In the Lower School, Señora García-Levitas’s Preschool 3 to third-grade Spanish classes are demonstrating the advantages of early language learning. Preschool 3 through Kindergarten have been learning the fundamentals of the Spanish language with puppets, songs, and activities that address their learning styles. This semester, Preschool 3 and Preschool 4 have been learning how to count, how to identify pets, colors and shapes in Spanish. They have learned through song, dance, games, along with oral activities and coloring assignments. Kindergarten has also been learning about numbers and colors, and they have been learning how to write the vocabulary words, to practice spelling in Spanish. Kindergarten classes have also progressed to state the days of the week in Spanish.

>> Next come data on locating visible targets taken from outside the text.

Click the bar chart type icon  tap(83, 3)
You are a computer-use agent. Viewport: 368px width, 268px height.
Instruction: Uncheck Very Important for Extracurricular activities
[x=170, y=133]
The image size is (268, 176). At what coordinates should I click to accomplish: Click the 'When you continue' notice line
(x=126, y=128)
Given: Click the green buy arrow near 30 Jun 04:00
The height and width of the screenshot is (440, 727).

Beginning in first grade, the learning of cultures in Spanish-speaking countries takes a more prominent role in Spanish class, and culture becomes embedded in each lesson. Students learn what countries speak Spanish and about the daily lives of people who live in those countries, particularly children. This semester, first grade through third grade students
are learning a variety of topics, such as counting in Spanish, how to state the days of the week, months of the year, and seasons, how to talk about the weather, and how to identify objects in school and share information about the classes that they take. These topics provide ample opportunities to discuss cultural differences and similarities between students and those who live in Spanish-speaking countries, such as how they state their date in a different fashion and have a shorter school day than students in the United States. Throughout these lessons, students may be inclined to realize how much they have in common with Spanish-speaking children, and how they value family and societal bonds. In all Spanish classes, students are learning Spanish and listening, speaking, reading, and writing at their own pace and level. They are learning by means of a natural approach that focuses on what students can do with the language rather than
what they know about it, and they are having a lot of fun in the process.